> [OBJECTIVE] Copy the lines of the records below word for word, leaving out the pictures.
------ TASK INPUTS
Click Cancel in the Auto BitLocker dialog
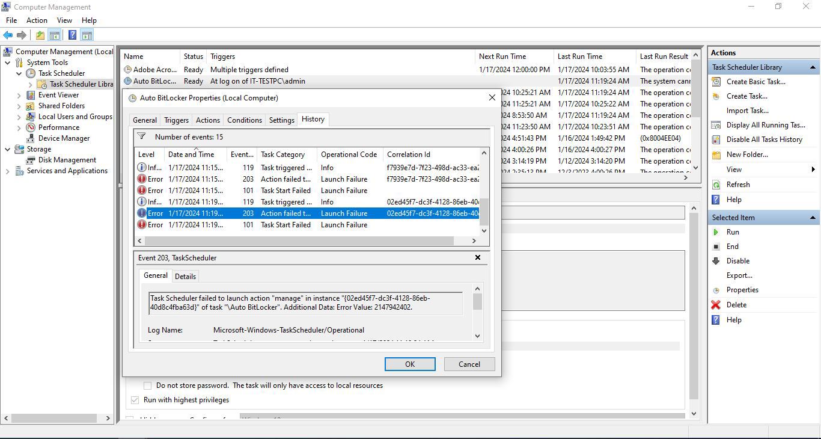Image resolution: width=821 pixels, height=439 pixels. (469, 364)
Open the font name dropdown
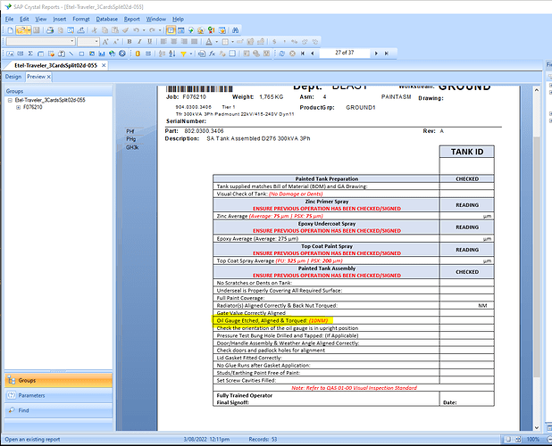Screen dimensions: 552x446 pyautogui.click(x=70, y=41)
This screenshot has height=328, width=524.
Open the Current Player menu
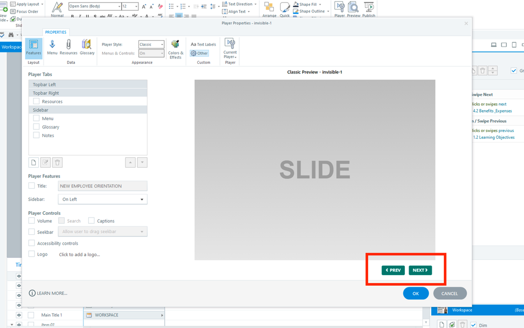230,48
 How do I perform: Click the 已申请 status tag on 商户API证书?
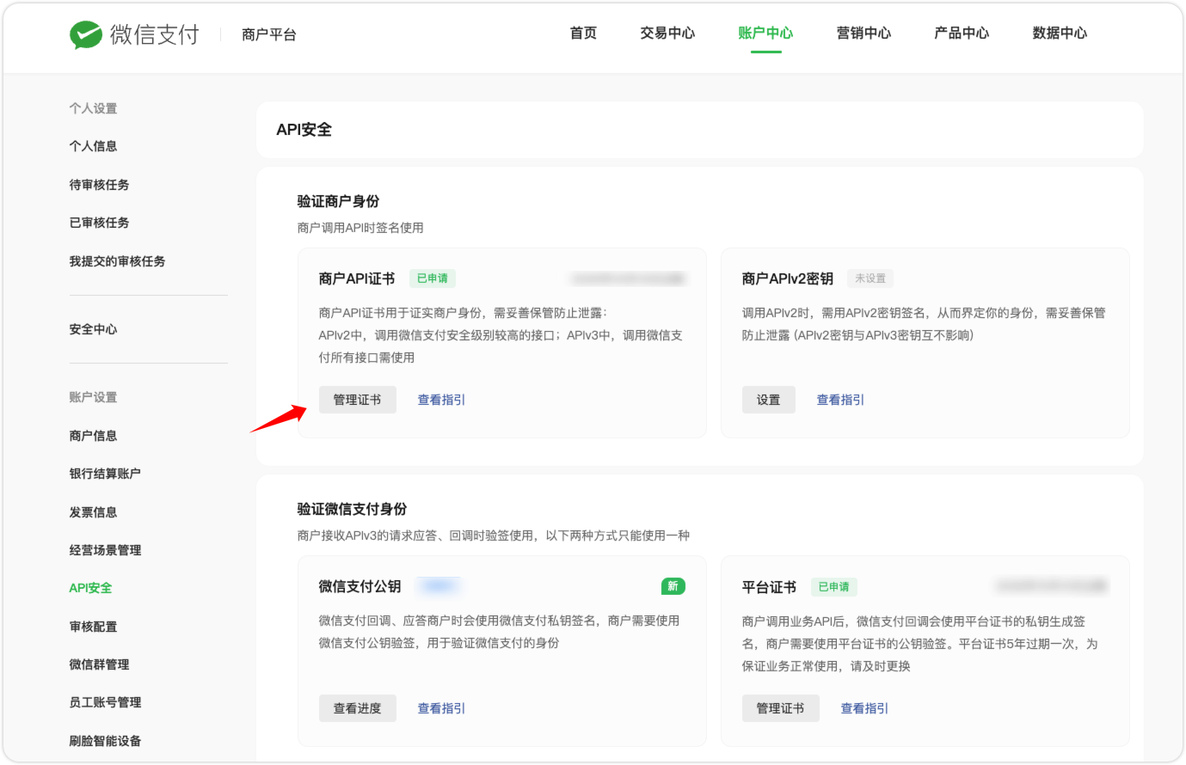click(x=432, y=278)
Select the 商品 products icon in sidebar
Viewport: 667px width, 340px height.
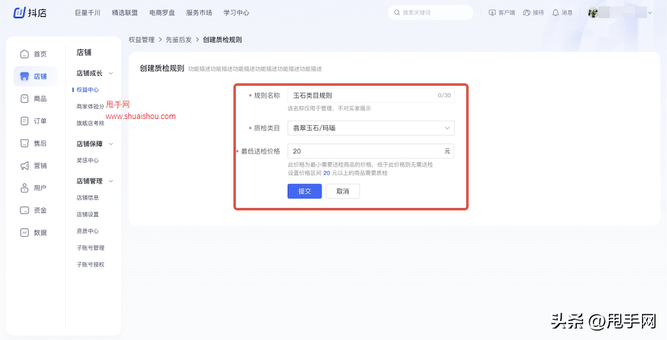(x=24, y=99)
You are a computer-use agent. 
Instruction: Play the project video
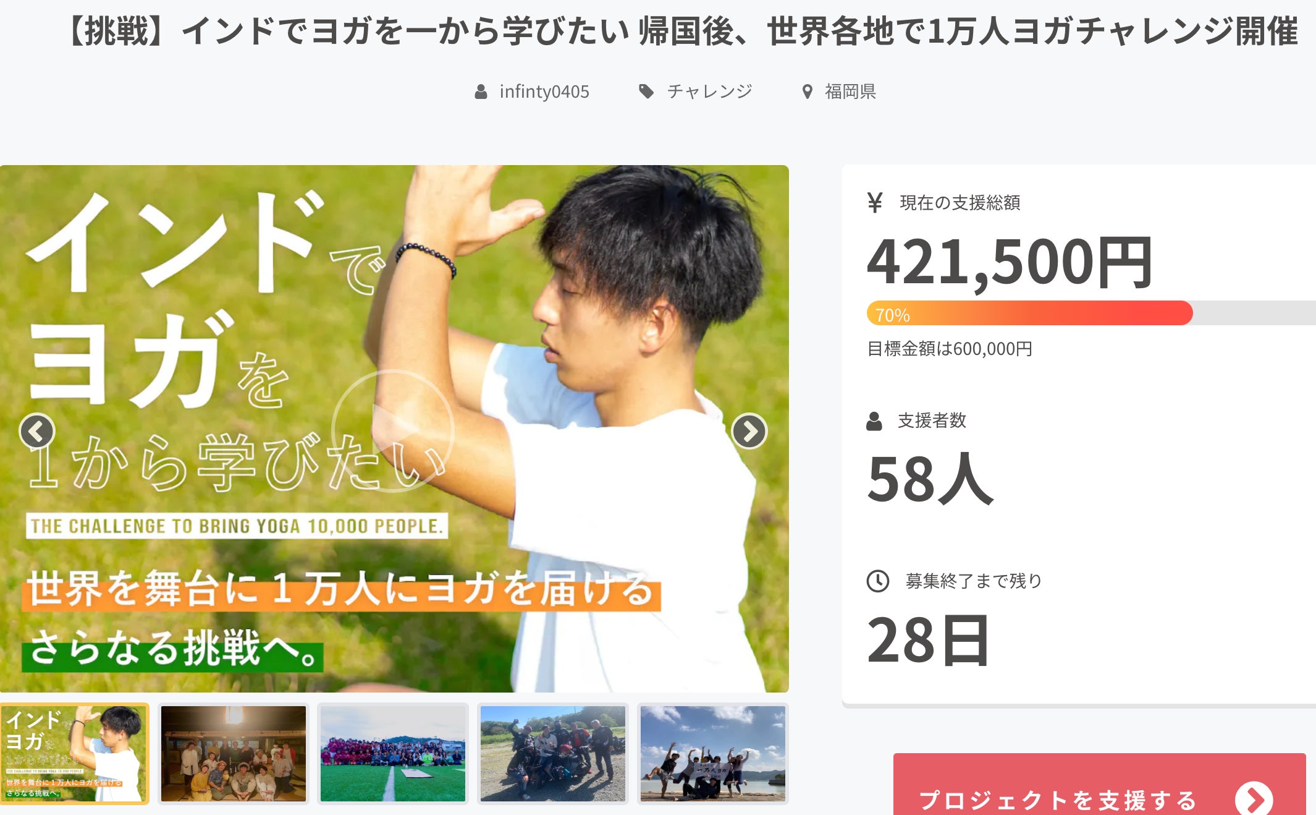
------------
> [WRITTEN ANSWER]
Click Cancel in the Auto BitLocker dialog
Image resolution: width=821 pixels, height=439 pixels. (469, 364)
Open the font name dropdown
Screen dimensions: 552x446 pyautogui.click(x=70, y=41)
This screenshot has height=328, width=524.
Open the Current Player menu
230,48
 How do I perform: Click the 已申请 status tag on 商户API证书?
click(x=432, y=278)
Select the 商品 products icon in sidebar
Viewport: 667px width, 340px height.
(x=24, y=99)
You are a computer-use agent. 
Instruction: Play the project video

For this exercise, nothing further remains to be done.